[Collected data entries]
================================
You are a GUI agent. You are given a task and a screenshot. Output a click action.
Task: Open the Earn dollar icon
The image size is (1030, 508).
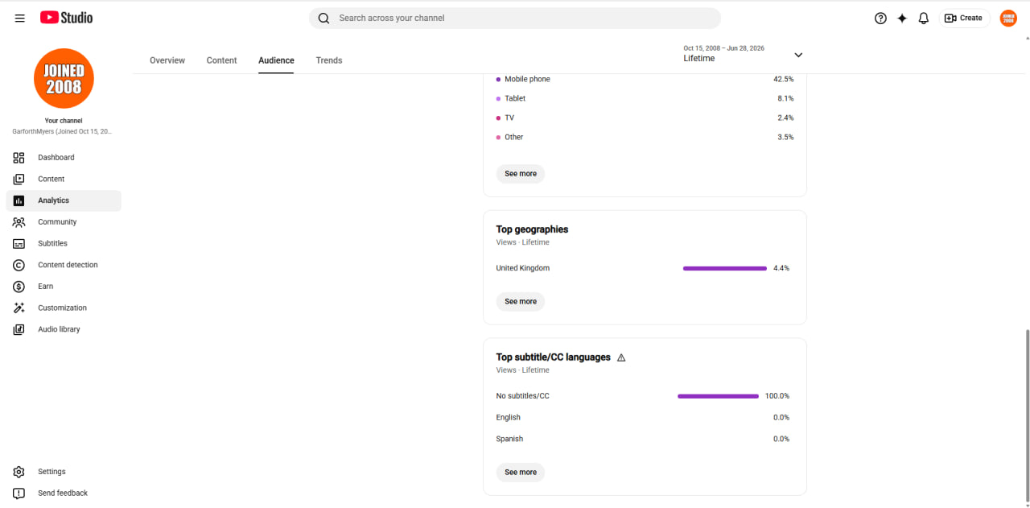19,287
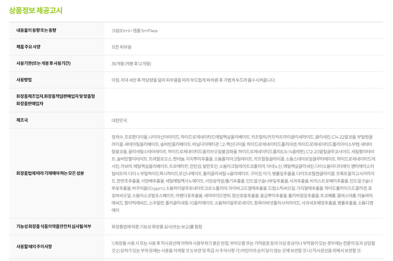Click the 기능성 화장품 심사(또는 보고)를 필함 value
Viewport: 393px width, 261px height.
coord(156,227)
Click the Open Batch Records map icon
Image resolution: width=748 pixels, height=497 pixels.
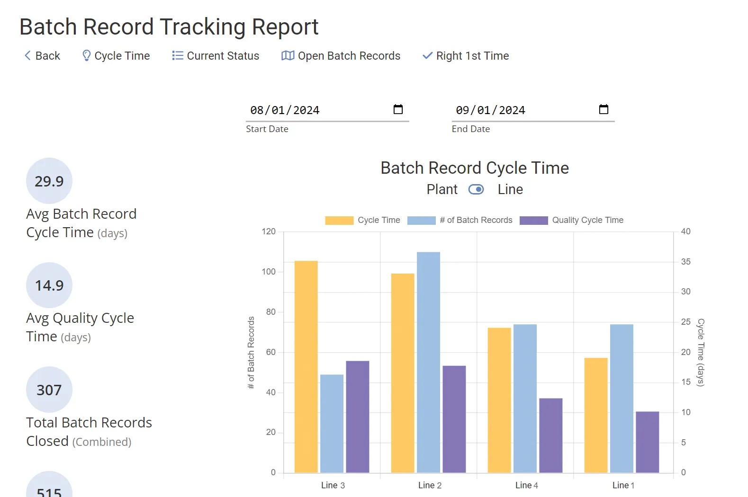click(x=288, y=56)
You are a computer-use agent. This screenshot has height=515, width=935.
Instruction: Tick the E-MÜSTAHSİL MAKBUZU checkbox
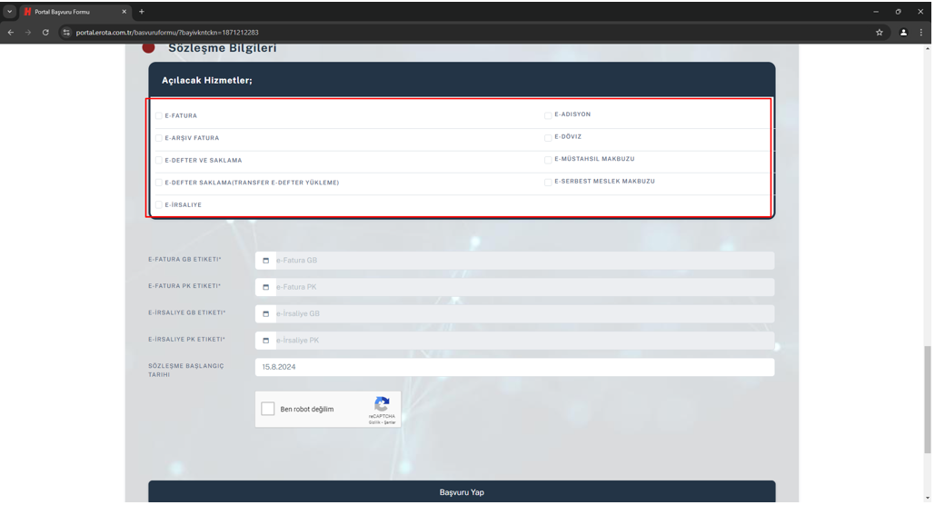(x=548, y=160)
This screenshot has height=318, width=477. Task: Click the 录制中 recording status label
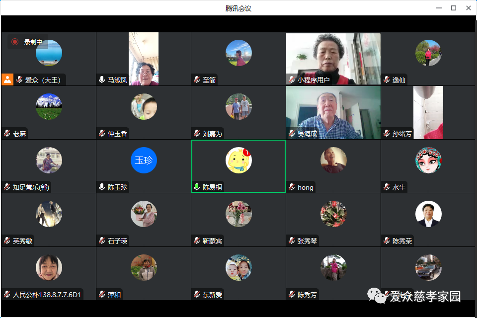pyautogui.click(x=33, y=42)
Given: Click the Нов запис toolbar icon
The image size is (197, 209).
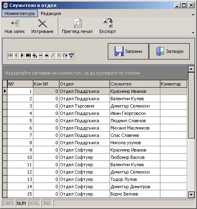Looking at the screenshot, I should tap(15, 23).
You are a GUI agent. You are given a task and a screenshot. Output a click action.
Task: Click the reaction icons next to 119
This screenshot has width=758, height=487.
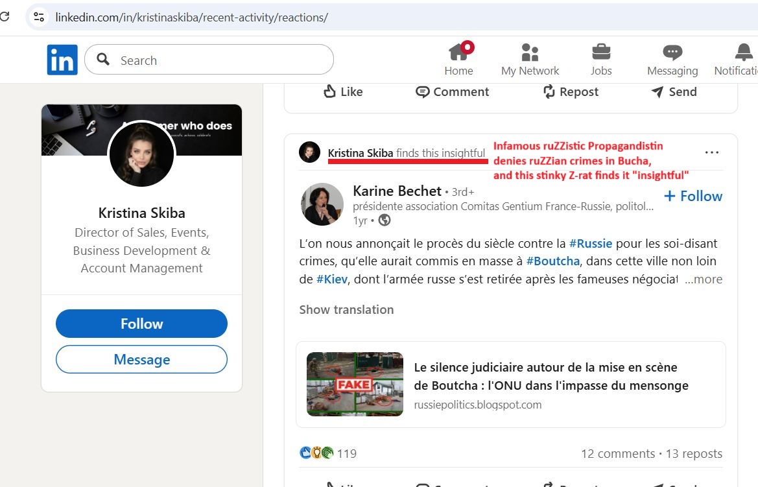(316, 453)
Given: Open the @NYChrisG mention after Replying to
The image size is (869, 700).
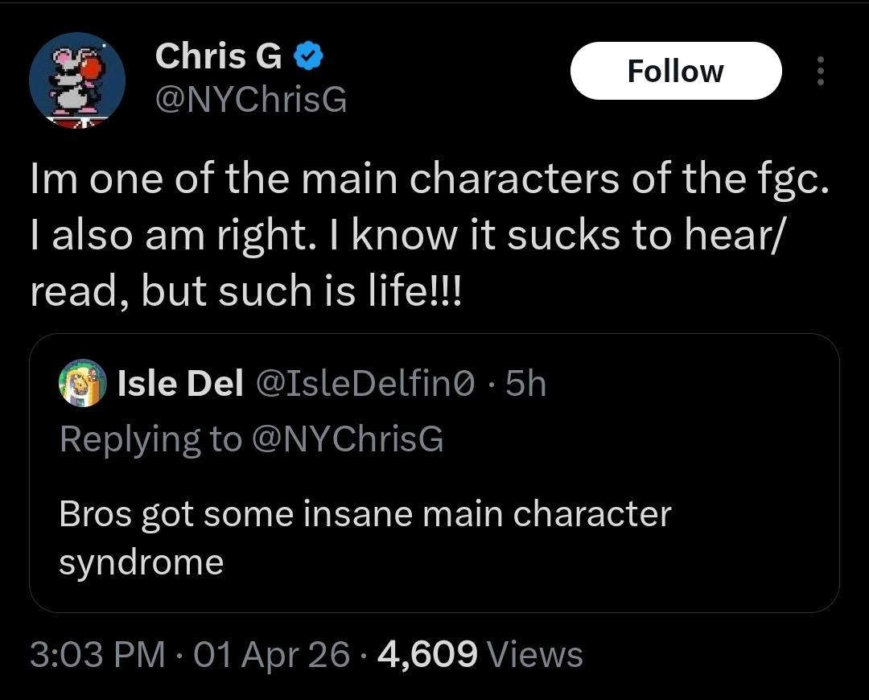Looking at the screenshot, I should [x=348, y=439].
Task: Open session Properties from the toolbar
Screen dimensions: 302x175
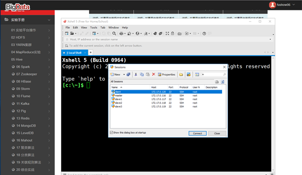Action: (167, 74)
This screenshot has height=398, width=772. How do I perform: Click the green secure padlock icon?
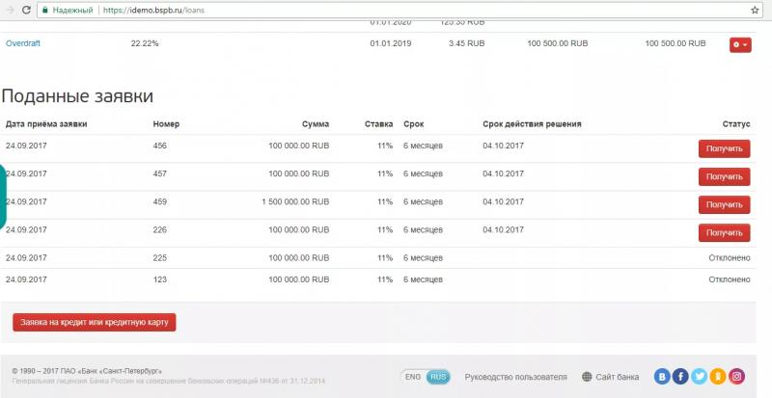44,9
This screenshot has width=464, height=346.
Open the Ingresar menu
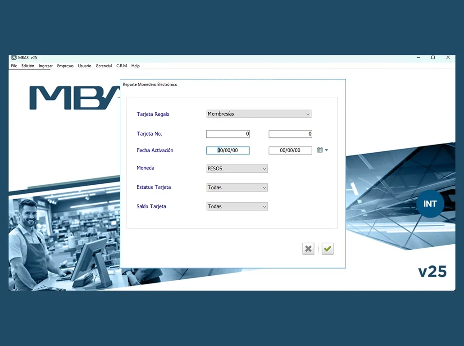[45, 66]
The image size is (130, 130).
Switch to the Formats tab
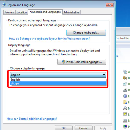[9, 12]
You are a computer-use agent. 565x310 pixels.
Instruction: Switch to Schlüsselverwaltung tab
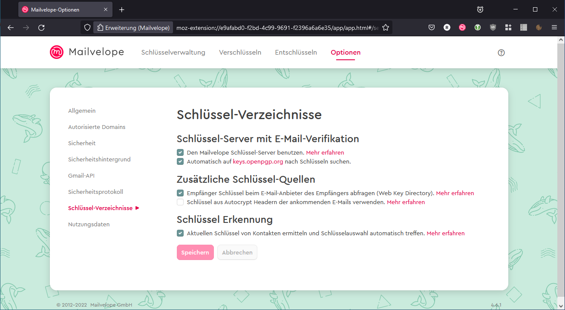point(173,53)
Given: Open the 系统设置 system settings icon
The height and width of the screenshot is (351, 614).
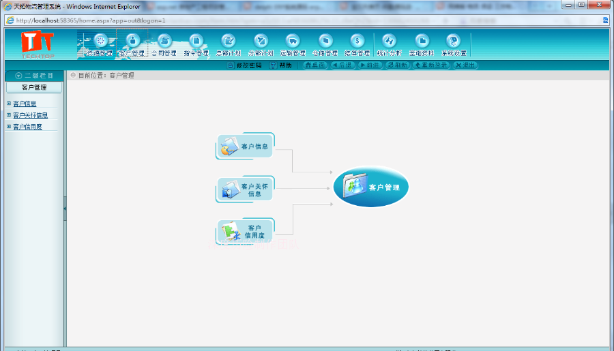Looking at the screenshot, I should (x=454, y=41).
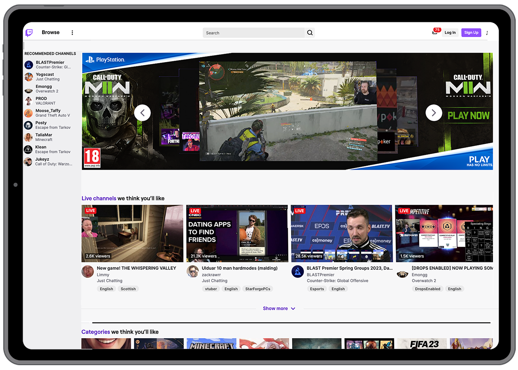This screenshot has height=370, width=518.
Task: Click the PLAY NOW banner text
Action: pos(468,116)
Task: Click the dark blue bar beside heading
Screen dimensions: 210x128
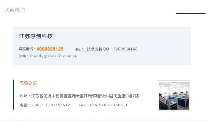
================================
Your assignment >> Repeat the data exactly in full, omitting its pictures.

Expected answer >>
You are a GUI agent. You are given a task and a screenshot. Output a click action.
Task: Open the Earn dollar icon
The image size is (1030, 508).
19,287
Click the 기능성 화장품 심사(또는 보고)를 필함 value
Viewport: 393px width, 261px height.
coord(156,227)
Click the Open Batch Records map icon
Image resolution: width=748 pixels, height=497 pixels.
click(x=288, y=56)
You are a computer-use agent. This screenshot has height=515, width=935.
Instruction: Tick the E-MÜSTAHSİL MAKBUZU checkbox
(x=548, y=160)
This screenshot has height=318, width=477. Task: Click the 录制中 recording status label
pyautogui.click(x=33, y=42)
Given: Click the Нов запис toolbar icon
The image size is (197, 209).
Looking at the screenshot, I should tap(15, 23).
You are a GUI agent. You are given a task and a screenshot. Output a click action.
Task: Click the reaction icons next to 119
This screenshot has width=758, height=487.
(316, 453)
Given: Open the @NYChrisG mention after Replying to
The image size is (869, 700).
Looking at the screenshot, I should [x=348, y=439].
Task: Open session Properties from the toolbar
Screen dimensions: 302x175
Action: (167, 74)
This screenshot has height=398, width=772. How do I perform: Click the green secure padlock icon?
44,9
This screenshot has width=464, height=346.
Open the Ingresar menu
[45, 66]
The image size is (130, 130).
Switch to the Formats tab
[9, 12]
You are a computer-use agent. 565x310 pixels.
Instruction: Switch to Schlüsselverwaltung tab
point(173,53)
Given: Open the 系统设置 system settings icon
The height and width of the screenshot is (351, 614).
Looking at the screenshot, I should (x=454, y=41).
This screenshot has height=370, width=518.
Task: Click the PLAY NOW banner text
Action: pos(468,116)
Task: Click the dark blue bar beside heading
Screen dimensions: 210x128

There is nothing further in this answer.